MABIM: Multi-Agent Benchmark for Inventory Management. Replenishment environment for OR and RL algorithms
Folder | Description |
---|---|
ReplenishmentEnv | Replenishment env source code. |
ReplenishmentEnv/config | Config for building the env. |
ReplenishmentEnv/data | Csv based data for skus, including sku_list, info and other dynamic data |
ReplenishmentEnv/env | Kernel simulator for env |
ReplenishmentEnv/utility | Utility simulator for env and wrapper |
ReplenishmentEnv/wrapper | Wrapper for env |
Baseline | Show case of replenishment env. |
- Create new virtual environment (Optional) python -m venv myenv In Windows
myenv\Scripts\activate
In macOS and Linux:
source myenv/bin/activate
- Build and install MABIM
python setup.py install
- Create a build-in environment
from ReplenishmentEnv import make_env
make_env("{task_name}")
- Create a consumed environment
- Prepare the data including SKU data and warehouse information.

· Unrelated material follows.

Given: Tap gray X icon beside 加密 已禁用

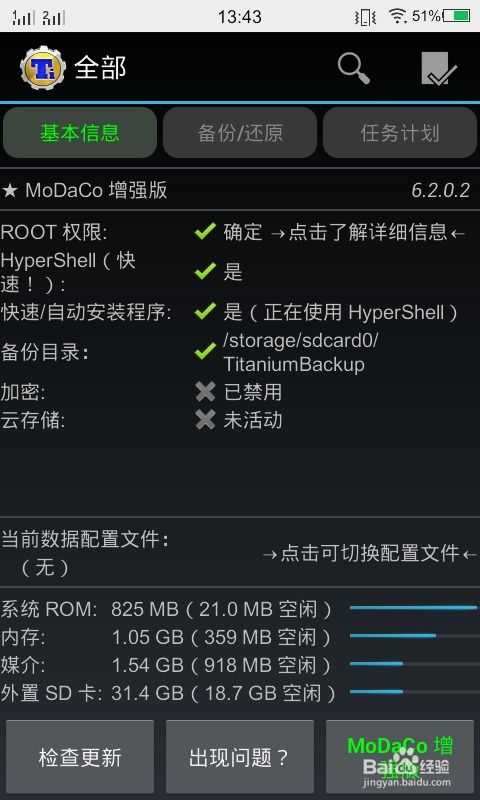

- Write config as the format of demo demo.yaml
- Make the env by
from ReplenishmentEnv import make_env
make_env("{config_name}", config_dir="{config_dir}")
- Install MABIM
- Install dependencies by
pip install -r algo_requirements.txt
- Run OR algorithm by
import os
from Baseline.OR_algorithm.base_stock import BS_static, BS_dynamic
from Baseline.OR_algorithm.search_sS import sS_static, sS_hindsight
env_name = "sku200.single_store.standard"
# Base stock static mode
vis_path = os.path.join("output", env_name, "BS_static")
BS_static_sum_balance = sum(BS_static(env_name, vis_path))

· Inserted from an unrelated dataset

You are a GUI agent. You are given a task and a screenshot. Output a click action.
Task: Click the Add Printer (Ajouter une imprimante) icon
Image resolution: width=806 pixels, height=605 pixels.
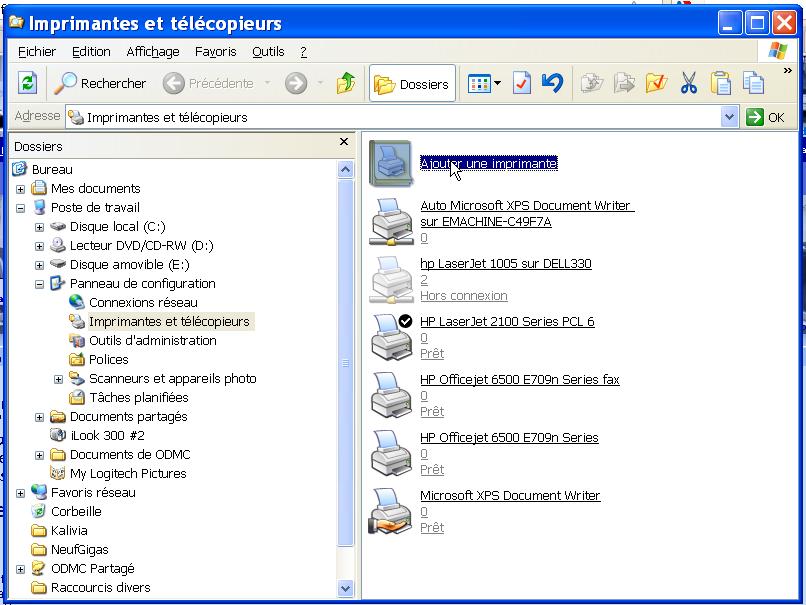(391, 163)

print(env_name, "BS_static", BS_static_sum_balance)
# Base stock dynamic mode
vis_path = os.path.join("output", env_name, "BS_dynamic")
BS_static_sum_balance = sum(BS_dynamic(env_name, vis_path))
print(env_name, "BS_dynamic", BS_static_sum_balance)
# (s, S) static mode
vis_path = os.path.join("output", env_name, "sS_static")
sS_static_sum_balance = sum(sS_static(env_name, vis_path))
print(env_name, "BS_static", sS_static_sum_balance)
# (s, S) hindsight mode
vis_path = os.path.join("output", env_name, "sS_hindsight")
sS_hindsight_sum_balance = sum(sS_hindsight(env_name, vis_path))
print(env_name, "sS_hindsight", sS_hindsight_sum_balance)
Visualization policy will be in output folder.
The MARL training only tested in Linux. The training curve are available in wandb.
- Install MABIM
- Install dependencies by
pip install -r algo_requirements.txt
- Specify the environment by modify the task_type field in replenishment.yaml
- IPPO training
- Specify hyper parameter if needed in algorithm file, such as ippo.yaml
- Run
python main.py --config=ippo --env-config=replenishment
- QTRAN training
- Specify hyper parameter if needed in algorithm file, such as qtran.yaml
- Run
python main.py --config=qtran --env-config=replenishment
- Get training curve in wandb
- If need visualization policy, set the
visualize:True
on algorithm file